AES CMAC APIs - zpc/aes_cmac.h

Edit online

In file zpc/aes_cmac.hlibzpc provides APIs for message authentication for the Cipher-based Message Authentication Code (CMAC), which is based on the Advanced Encryption Standard (AES) block cipher.

Data structures

The context of an AES-CMAC operation is opaque for an application and is stored in objects of type 
struct zpc_aes_cmac;
Context objects must not be shared among multiple threads. They may be used for multiple operations by setting or resetting the key or initialization vector.

zpc_aes_cmac_alloc

Purpose: Allocate a new context object for an AES-CMAC operation.

Format: 

int zpc_aes_cmac_alloc (
    struct zpc_aes_cmac **ctx );

Parameters:

Direction Name Description
input, output ctx Pointer to an AES-CMAC context object

Return codes:

0 on success. Otherwise, a non-zero error code is returned.

zpc_aes_cmac_free

Purpose: Free an AES-CMAC context object.

If a key is set, the reference count of that key object is decremented. The context object argument is set to NULL.

Format: 

void zpc_aes_cmac_free (
     struct zpc_aes_cmac **ctx );

Parameters:

Direction Name Description
input, output ctx Pointer to an AES-CMAC context object

zpc_aes_cmac_set_key

Purpose: Set the key to be used in the context of an AES-CMAC operation.

If a key is already set, the reference count of that key object is decremented. The context's key reference is set to the key object argument. If the key object argument is not NULL, the reference count of that key object is incremented.

Format: 

int zpc_aes_cmac_set_key (
    struct zpc_aes_cmac *ctx,
    struct zpc_aes_key *key );

Parameters:

Direction Name Description
input, output ctx Pointer to an AES-CMAC context object
input key Pointer to an AES key object

Return codes:

0 on success. Otherwise, a non-zero error code is returned.

zpc_aes_cmac_sign

Purpose: Sign a message using AES-CMAC to obtain the corresponding message authentication code.

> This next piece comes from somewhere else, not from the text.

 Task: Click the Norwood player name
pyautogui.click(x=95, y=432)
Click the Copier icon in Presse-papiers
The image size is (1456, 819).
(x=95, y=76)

A message may be processed chunk-wise. Each chunk's length except the last chunk's length must be a multiple of 16 bytes. The same context object must be used to process all chunks without modifying it between operations.

Format: 

int zpc_aes_cmac_sign (
    struct zpc_aes_cmac *ctx,
    unsigned char *mac,
    size_t maclen,
    const unsigned char *msg,
    size_t msglen );

Parameters:

Direction Name Description
input, output ctx Pointer to an AES-CMAC context object
output mac Pointer to a message authentication code buffer
input maclen Message authentication code length [bytes]
input msg Pointer to a message buffer
input msglen Message length [bytes]

Return codes:

0 on success. Otherwise, a non-zero error code is returned.

zpc_aes_cmac_verify

Purpose: Verify a message authentication code with a message using AES-CMAC.

A message may be processed chunk-wise. Each chunk's length except the last chunk's length must be a multiple of 16 bytes. The same context object must be used to process all chunks without modifying it between operations.

Format: 

int zpc_aes_cmac_verify (
    struct zpc_aes_cmac *ctx,
    const unsigned char *mac,
    size_t maclen,
    const unsigned char *msg,
    size_t msglen );

Parameters:

Direction Name Description
input, output ctx Pointer to an AES-CMAC context object
input mac Pointer to a message authentication code buffer
input maclen Message authentication code length [bytes]
input msg Pointer to a message buffer
input msglen Message length [bytes]

Return codes:

0 on success. Otherwise, a non-zero error code is returned.